3-28-07, 11:56 am
Chris Hedges recently published an article called 'The Dangerous Atheism of Christopher Hitchens and Sam Harris,' but he failed to include in it any indication of what he thinks is dangerous about their atheism. He thinks they have horrible political opinions, but does not explain how those relate to atheism. He thinks they have a fetish for science and technology, but does not explain how that relates to atheism. He thinks they cherish a simplistic utopian vision of progress, but he himself traces that to Christianity. He thinks they are fanatics willing to kill for their magical belief in human progress, but that would just mean they had something in common with a lot of theists.
There is good and bad to be found in our religious heritage, and our world is full of noble and ignoble acts by theists and atheists alike. For every admirable or offensive trait in an atheist, we can find one in a theist. For every Martin Luther King Jr., there's a Pat Robertson. But does theism or atheism, on the whole, tend to encourage more, or less, desirable behavior?
Hedges concludes his article by remarking that his new book is 'a call to reject simplistic and utopian visions. It is a call to accept the severe limitations of being human. It is a call to face reality, a reality which in the coming decades is going to be bleak and difficult. Those who are blinded by utopian visions inevitably turn to force to make their impossible dreams and their noble ideals real. They believe the ends, no matter how barbaric, justify the means. Utopian ideologues, armed with the technology and mechanisms of industrial slaughter, have killed tens of millions of people over the last century.

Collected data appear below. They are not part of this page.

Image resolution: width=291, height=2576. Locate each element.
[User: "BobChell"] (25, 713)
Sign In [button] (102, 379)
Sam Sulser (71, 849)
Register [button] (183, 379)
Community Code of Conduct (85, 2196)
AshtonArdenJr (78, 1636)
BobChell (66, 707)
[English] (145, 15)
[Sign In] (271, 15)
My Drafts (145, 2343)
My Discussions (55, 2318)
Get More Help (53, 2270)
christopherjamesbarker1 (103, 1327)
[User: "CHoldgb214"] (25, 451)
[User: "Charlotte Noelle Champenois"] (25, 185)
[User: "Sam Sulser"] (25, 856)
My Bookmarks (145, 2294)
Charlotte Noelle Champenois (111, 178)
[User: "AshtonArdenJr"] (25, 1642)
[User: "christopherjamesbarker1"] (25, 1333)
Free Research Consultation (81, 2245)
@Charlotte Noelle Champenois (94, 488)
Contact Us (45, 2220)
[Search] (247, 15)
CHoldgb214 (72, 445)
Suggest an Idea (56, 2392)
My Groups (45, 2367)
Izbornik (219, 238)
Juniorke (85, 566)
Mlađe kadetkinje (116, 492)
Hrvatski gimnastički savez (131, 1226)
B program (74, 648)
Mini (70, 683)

They ask us to inflict suffering and death in the name of virtue and truth.'
No one could argue with any of that, if Hedges meant to apply it to theists and atheists alike. But he calls his book 'I Don't Believe in Atheists,' and he adds one more sentence to the end of the article: 'The New Atheists, in the end, offer us a new version of an old and dangerous faith. It is one we have seen before. It is one we must fight.'
This makes clear that what Hedges objects to is fanaticism, and that he knows it can be found in theists and atheists alike. But his marketing plan for this useful but less-than-groundbreaking insight is decidedly not headlines like 'The Dangerous Fanaticism of a Few People Who Happen to Be White, Male, and Atheist.' His whole brand is opposition to the supposed danger of atheism. So it comes as a disappointment to discover that Hedges doesn't even try to identify a connection between atheism and fanaticism. He describes a group of atheists who are fanatical about things that millions of theists are fanatical about too. He does not suggest that atheism in any way encourages fanaticism, or the belief that there has been moral improvement through human history, or any of the other notions he rejects. Hedges is convicting a handful of atheists of guilt by association. After all, the mere failure to believe in a particular cultural myth could hardly be a cause of their habits of thought.
Belief in theism, on the other hand, can have serious consequences. In fact, theism is unavoidably a simplistic and utopian vision. It may not result in adoption of any other simplistic visions, and it may not result in the use of force, but it does put one's mind in the habit of accepting nonsensical wishful thinking. Theism includes a 'belief' that something called a god controls the world, and usually includes a 'belief' that death is not real. Some of the most admirable people in the history of the world and living today have held these beliefs, and some of them have not. But these are beliefs that tend, as a rule, to encourage acceptance of the status quo, to discourage personal responsibility, and to put one in the habit of believing transparent falsehoods. That many people overcome these influences, with various degrees of success, does not make them less real.
Theism has a damaging influence on human thought and action, and the existence of different flavors of theism provides a justification for hatred and murder. If Iraqis were all Christians, millions of them would probably still be alive. The United States would probably not have done to Iraq what it has done over the past two decades. And the idea that Iraqis cannot govern themselves if left free to do so would be far more apparent to many more Americans. The entire 'global war on terror' would collapse without Christianity and Islam.
I'm not agreeing with the millions of Muslims around the world who believe the primary motivation of U.S. crimes to be hatred of Islam. I think their religious identity blinds them to the tragic fact that the United States is attacking Islam because it is situated overtop of vast oil supplies. But it would be harder for the United States to attack the possessors of oil if they shared a religion or a lack thereof with Americans.
Of course, without theism, people would hate and kill others on the basis of race, class, ethnicity, and various other excuses. Atheism does not make any individual or population decent or good. Atheism doesn't make anyone think in any particular way. But theism, by its very nature, encourages obedience to authorities, and belief that such authorities should be trusted even if their ways are mysterious. The bizarre American reaction to 9-11 in which Rudi Giuliani and George W. Bush were so comically turned into figures of authority was facilitated by religious thought. If so many people were not in the habit of turning to a lord or savior in times of fear, Hedges and all those trying to talk some sense into them would have a much easier task.